[Task input — start]

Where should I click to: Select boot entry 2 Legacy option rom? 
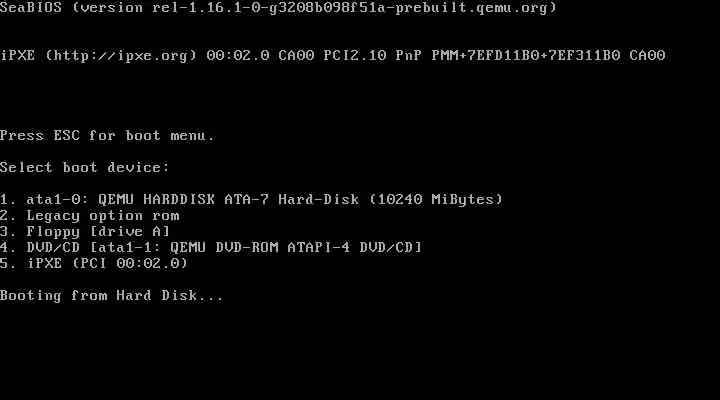coord(90,215)

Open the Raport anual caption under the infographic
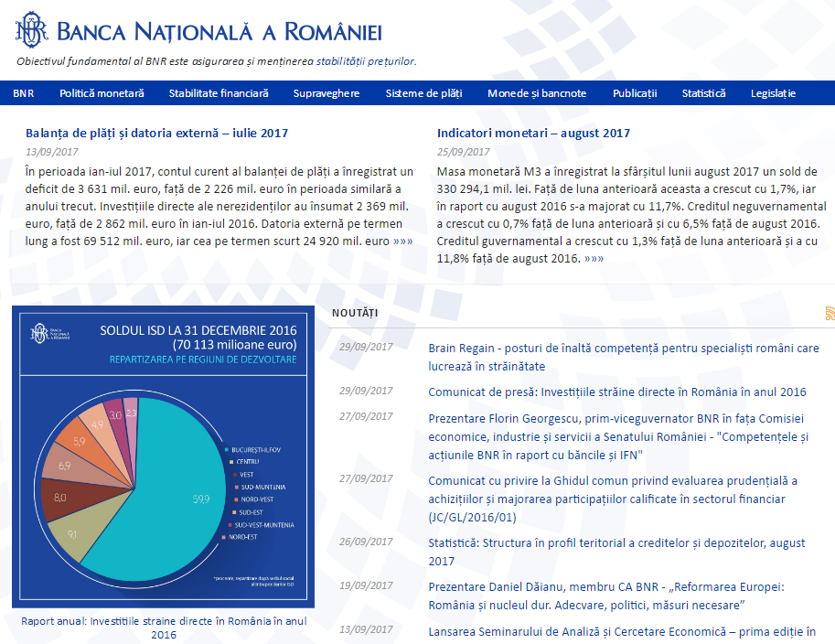[x=164, y=627]
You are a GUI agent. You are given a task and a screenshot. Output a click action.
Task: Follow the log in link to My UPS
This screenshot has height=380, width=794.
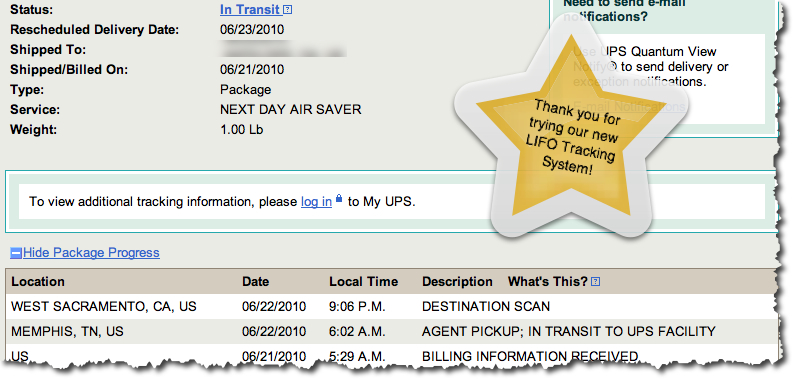click(x=316, y=202)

[Task input — finish]

→ Problem to work on: Should a record include a picture, omit it from your copy and return the rest unchanged.

→ Task result:
Where should I click to: Select boot entry 2 Legacy option rom? 
coord(90,215)

Open the Raport anual caption under the infographic
[x=164, y=627]
You are a GUI agent. You are given a task and a screenshot. Output a click action.
Task: Follow the log in link to My UPS
This screenshot has height=380, width=794.
click(x=316, y=202)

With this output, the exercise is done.